Sheriff Baca Urges Local EOC Facility But County Has Other Plans
BY BILL KOENEKER
To thunderous applause, Los Angeles County Sheriff Lee Baca told the crowd at last week’s town hall meeting that he wants to bring a state-of-the-art emergency operations center training facility and policing station to the old Malibu sheriff’s station.
“It is a very exciting concept,” seconded Captain Tom Martin of the Lost Hills Sheriff’s station. “To have an actual training facility in this area.”
The law enforcement representatives talked about how the training campus proposed for the station closed in 1991 would have access to the radio relay tower, heliport and fuel pumps already in place. It would consist of two classrooms and the EOC.
Martin said the office space might also be used by the California Highway Patrol or the fire department.
Martin made the case that while Malibu is a safe community, more that 43 percent of the arrests in the Lost Hills jurisdiction occur in Malibu. He said a local substation would reduce travel time for officers and the public.

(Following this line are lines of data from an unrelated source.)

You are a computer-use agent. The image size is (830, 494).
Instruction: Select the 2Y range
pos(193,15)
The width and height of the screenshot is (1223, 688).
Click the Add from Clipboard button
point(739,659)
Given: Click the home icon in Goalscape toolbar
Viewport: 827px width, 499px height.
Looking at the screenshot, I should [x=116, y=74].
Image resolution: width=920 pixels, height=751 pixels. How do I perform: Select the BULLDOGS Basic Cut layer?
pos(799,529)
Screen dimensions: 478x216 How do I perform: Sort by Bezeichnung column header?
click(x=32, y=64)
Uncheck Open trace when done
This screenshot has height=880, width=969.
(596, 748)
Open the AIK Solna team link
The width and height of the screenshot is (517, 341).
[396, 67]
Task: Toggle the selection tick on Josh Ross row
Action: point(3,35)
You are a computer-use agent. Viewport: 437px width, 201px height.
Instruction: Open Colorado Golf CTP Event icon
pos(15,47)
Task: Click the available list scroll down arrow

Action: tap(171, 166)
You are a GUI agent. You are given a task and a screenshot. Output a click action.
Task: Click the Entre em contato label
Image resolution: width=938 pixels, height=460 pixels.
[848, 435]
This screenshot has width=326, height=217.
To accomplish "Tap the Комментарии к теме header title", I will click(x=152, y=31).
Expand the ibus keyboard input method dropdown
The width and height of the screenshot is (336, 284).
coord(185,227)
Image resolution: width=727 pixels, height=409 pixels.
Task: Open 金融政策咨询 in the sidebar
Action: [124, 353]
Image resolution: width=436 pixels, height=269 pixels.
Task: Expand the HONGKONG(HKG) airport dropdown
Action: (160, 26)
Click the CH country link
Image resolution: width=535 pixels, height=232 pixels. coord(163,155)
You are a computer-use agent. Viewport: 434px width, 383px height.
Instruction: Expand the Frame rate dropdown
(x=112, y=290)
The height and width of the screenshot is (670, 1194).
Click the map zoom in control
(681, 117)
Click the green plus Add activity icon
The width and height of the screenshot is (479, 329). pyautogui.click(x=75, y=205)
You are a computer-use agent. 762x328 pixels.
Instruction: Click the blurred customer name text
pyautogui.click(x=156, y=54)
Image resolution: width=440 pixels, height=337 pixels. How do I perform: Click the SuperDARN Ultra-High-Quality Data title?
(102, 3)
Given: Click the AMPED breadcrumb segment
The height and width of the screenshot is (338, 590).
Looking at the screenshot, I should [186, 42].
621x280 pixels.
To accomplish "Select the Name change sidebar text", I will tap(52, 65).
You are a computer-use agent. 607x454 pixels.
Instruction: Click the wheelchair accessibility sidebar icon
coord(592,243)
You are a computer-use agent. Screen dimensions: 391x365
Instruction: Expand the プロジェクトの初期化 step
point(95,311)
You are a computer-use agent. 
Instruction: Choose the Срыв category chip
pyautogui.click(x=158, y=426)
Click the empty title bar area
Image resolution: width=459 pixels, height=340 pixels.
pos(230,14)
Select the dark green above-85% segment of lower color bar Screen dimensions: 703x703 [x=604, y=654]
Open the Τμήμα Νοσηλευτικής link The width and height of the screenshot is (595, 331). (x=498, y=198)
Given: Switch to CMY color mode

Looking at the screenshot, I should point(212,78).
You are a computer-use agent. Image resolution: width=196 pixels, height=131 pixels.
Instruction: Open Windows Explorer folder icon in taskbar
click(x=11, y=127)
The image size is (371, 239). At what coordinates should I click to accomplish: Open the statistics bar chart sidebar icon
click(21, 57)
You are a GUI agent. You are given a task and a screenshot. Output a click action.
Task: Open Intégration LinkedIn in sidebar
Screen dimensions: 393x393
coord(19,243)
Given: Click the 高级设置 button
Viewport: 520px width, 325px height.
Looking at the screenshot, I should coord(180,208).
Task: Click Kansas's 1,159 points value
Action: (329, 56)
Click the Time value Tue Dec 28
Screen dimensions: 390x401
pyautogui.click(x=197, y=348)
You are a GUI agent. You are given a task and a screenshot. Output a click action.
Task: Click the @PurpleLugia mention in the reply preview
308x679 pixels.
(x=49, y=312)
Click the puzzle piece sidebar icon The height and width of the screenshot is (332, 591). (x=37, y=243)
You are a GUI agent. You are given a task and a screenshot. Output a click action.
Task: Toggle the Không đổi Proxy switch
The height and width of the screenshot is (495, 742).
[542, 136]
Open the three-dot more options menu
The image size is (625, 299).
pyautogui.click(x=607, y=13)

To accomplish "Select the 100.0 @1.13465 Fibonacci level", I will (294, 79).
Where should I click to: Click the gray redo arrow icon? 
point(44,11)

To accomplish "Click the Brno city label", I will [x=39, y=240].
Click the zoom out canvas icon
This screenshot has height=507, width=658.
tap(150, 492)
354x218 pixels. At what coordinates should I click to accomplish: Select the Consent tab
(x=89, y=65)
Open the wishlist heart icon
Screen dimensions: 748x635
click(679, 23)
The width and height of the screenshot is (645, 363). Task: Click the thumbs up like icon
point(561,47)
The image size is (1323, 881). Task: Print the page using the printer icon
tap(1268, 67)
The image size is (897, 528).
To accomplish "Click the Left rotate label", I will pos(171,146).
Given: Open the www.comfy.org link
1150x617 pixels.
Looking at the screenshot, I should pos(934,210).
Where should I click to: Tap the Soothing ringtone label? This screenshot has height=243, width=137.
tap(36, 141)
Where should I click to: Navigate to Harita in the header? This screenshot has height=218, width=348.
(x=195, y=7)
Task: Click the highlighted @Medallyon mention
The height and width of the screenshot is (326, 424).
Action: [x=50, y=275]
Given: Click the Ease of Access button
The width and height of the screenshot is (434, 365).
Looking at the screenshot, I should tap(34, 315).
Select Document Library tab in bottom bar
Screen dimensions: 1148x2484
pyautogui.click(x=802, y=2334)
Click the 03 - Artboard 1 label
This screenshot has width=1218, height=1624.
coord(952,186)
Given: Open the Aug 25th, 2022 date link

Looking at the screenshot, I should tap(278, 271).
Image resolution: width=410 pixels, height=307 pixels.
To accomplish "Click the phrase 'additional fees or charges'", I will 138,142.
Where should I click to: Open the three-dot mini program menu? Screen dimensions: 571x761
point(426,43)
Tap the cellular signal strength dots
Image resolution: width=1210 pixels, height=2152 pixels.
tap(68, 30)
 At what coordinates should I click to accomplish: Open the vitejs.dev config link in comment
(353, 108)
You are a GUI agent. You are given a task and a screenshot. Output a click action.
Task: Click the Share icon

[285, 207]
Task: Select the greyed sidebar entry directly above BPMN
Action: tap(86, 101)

Baca talked about how disaster personnel would benefit from being in a perfect location for training because of the geographic features and the fact that there are 50 percent more disasters than anywhere else in the county.
But what wasn’t discussed is that the building is owned by the county and its use is determined by the board of supervisors. And currently, the board is in negotiations with Santa Monica College to sell the building for its use.
Baca had made it clear months ago that he was displeased with any other county plans for utilizing the station for anything but law enforcement.
However, Supervisor Zev Yaroslavsky, who said he did not want to engage in any war of words with Baca, confirmed that the county owns the building and any disposition of the property is determined by the board of supervisors.
Yaroslavsky indicated that the county is proceeding with sale of the property and negotiations have reached a breakthrough. “We are actively negotiating with the college. I personally have spoken with the president of the college. We are looking at preserving some space for a substation,” said Yaroslavsky, who added the plans for acquiring the property call for tearing down the building.
The supervisor said the first time anyone in the county heard about the sheriff’s plans for an EOC in the complex is when they read about it in the Malibu Surfside News.
“Nobody was consulted. Neither myself, the chief executive officer, the fire department. The EOC training center came out of left field. It does not make sense to have a fixed EOC in various regions. We have an EOC in East Los Angeles. You have got to be mobile in places liked Malibu and Santa Clarita. You can’t be a prisoner of a fixed asset. That is why we spend thousands of dollars on vans, trucks and other mobile units,” he said.
The supervisor indicated he believes it will be no more than two months before a sales deal is finalized and a term sheet brought back to the board. “The voters have said they wanted a college. The county, the city and the college have been working on this,” he said.